Bullying—Some Causes and Effects
WHAT causes a child to begin bullying others? If you have ever been victimized by a bully, you may be tempted to say, “I don’t care! There’s no excuse for that kind of behavior.” And you are probably right. But there is a big difference between a reason and an excuse. The reasons why a child becomes a bully do not excuse the wrong behavior, but they might help us understand it. And such insight can have real value. How so?
An ancient proverb says: “The insight of a man certainly slows down his anger.” (Proverbs 19:11) Anger at the bully’s conduct can blind us, filling us with frustration and even hatred. But insight into his behavior may help cool our anger. That, in turn, may allow us to see more clearly as we search for solutions. So let’s consider some factors that give rise to this unacceptable behavior.
What Gives Rise to Bullying?
In many cases the bully’s formative years are marred by poor parental example or by outright neglect. Many bullies come from homes where the parents are cold or uninvolved or have, in effect, taught their children to use rage and violence to handle problems. Children raised in such an environment may not see their own verbal attacks and physical aggression as bullying; they may even think that their behavior is normal and acceptable.
One 16-year-old girl who had been bullied at home by her stepfather and at school by fellow students says that she became a bully herself when in the seventh grade. She admits: “Basically it was a lot of anger building up inside of me; I just picked on anybody and everybody. Feeling pain is a big thing. Once you feel the pain, you want to dish it out.” While such physical aggression may not be typical of girl bullies, the anger behind it is. *
Many schools bring together large numbers of students from different backgrounds, who have been reared in widely varying ways. Sadly, some children are aggressive because they have been taught at home that intimidating others and verbally abusing them are the best means of getting their own way.
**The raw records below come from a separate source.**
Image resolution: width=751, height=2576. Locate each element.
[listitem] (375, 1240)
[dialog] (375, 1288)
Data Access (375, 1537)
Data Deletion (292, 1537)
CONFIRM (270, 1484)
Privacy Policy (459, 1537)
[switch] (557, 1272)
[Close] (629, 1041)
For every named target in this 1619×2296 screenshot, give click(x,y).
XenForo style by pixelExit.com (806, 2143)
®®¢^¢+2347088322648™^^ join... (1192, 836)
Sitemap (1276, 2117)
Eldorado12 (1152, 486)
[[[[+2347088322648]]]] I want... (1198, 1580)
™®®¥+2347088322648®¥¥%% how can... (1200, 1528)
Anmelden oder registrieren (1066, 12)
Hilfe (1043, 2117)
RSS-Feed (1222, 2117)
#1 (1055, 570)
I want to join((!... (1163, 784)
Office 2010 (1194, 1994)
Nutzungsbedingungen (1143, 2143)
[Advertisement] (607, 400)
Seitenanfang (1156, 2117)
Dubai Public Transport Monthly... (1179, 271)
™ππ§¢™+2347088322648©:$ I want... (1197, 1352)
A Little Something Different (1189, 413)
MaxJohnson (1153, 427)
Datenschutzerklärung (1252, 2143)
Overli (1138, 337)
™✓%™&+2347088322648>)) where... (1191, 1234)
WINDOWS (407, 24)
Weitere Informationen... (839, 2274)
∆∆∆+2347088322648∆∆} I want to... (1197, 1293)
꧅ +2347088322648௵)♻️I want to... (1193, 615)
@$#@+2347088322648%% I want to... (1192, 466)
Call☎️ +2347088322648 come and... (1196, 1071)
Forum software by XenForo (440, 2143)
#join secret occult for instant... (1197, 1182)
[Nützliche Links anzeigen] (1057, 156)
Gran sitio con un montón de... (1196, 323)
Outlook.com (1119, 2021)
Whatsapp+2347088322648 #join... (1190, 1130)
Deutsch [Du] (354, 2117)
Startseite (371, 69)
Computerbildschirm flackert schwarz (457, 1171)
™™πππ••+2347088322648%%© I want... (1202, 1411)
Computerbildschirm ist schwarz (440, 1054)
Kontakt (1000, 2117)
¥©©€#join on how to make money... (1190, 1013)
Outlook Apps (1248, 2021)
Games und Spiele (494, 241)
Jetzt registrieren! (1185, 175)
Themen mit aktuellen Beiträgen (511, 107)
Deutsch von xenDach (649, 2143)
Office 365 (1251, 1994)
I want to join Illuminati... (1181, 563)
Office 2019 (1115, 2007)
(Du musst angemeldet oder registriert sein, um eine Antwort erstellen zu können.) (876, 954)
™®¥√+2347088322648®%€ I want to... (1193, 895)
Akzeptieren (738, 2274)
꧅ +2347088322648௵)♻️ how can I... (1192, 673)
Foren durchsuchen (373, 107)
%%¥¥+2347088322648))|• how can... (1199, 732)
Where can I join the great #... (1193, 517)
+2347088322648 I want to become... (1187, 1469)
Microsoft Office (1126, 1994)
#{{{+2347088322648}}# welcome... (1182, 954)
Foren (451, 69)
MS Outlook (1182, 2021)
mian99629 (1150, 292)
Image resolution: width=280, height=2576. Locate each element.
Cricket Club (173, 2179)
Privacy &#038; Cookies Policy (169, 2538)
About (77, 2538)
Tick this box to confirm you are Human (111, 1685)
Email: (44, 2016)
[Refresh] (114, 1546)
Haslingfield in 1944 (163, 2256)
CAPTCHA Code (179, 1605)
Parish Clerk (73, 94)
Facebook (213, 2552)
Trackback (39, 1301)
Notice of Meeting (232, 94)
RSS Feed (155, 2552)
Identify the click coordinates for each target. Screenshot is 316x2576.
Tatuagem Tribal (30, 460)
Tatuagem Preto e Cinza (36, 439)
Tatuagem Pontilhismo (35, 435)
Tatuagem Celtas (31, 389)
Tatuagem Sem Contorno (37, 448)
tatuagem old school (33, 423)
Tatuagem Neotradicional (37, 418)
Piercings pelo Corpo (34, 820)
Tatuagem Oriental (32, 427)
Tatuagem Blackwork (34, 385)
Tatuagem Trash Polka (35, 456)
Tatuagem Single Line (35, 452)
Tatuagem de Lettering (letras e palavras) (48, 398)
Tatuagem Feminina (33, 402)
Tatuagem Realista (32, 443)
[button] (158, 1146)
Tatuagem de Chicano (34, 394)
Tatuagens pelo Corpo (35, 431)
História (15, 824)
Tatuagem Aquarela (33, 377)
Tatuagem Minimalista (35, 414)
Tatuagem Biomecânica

Unfortunately, such methods often seem to work. Shelley Hymel, associate education dean at the University of British Columbia, Canada, has been studying child behavior for two decades. She says: “We’ve got kids who are figuring out how to play the game and unfortunately, bullying works. They get what they want—they get power, status and attention.”
Another factor that helps bullying to thrive is a lack of supervision. Many victims feel that they have no place to turn—and the tragedy is that in most cases they are right. Debra Pepler, director of the LaMarsh Centre for Research on Violence and Conflict Resolution at Toronto’s York University, studied students in a school-yard situation and found that teachers detect and stop only about 4 percent of bullying incidents.
Yet, Dr. Pepler believes that intervention is crucial. She says: “Children are incapable of solving the problem because it’s about power, and each time a bully picks on someone, the bully’s power is enforced.”
So why aren’t more cases of bullying reported? Because victims of bullying are convinced that if they report the problem, it will only get worse. Thus, to some extent, many young people spend their school years in a permanent state of anxiety and insecurity. What are the effects of living that way?
Physical and Emotional Effects
A report from the National Association of School Psychologists in the United States says that every day more than 160,000 children miss school because they fear being bullied. Targets of bullying may stop talking about school or about a particular class or activity at school. They may try to go to school late each day or miss classes or even make excuses to miss school entirely.
How might children who are being bullied be identified? Well, they may become moody, irritable, frustrated, or act tired and withdrawn. They may become aggressive with those at home or with peers and friends. Innocent bystanders who observe acts of bullying also suffer consequences. The situation induces considerable fear in them, which detracts from their ability to learn.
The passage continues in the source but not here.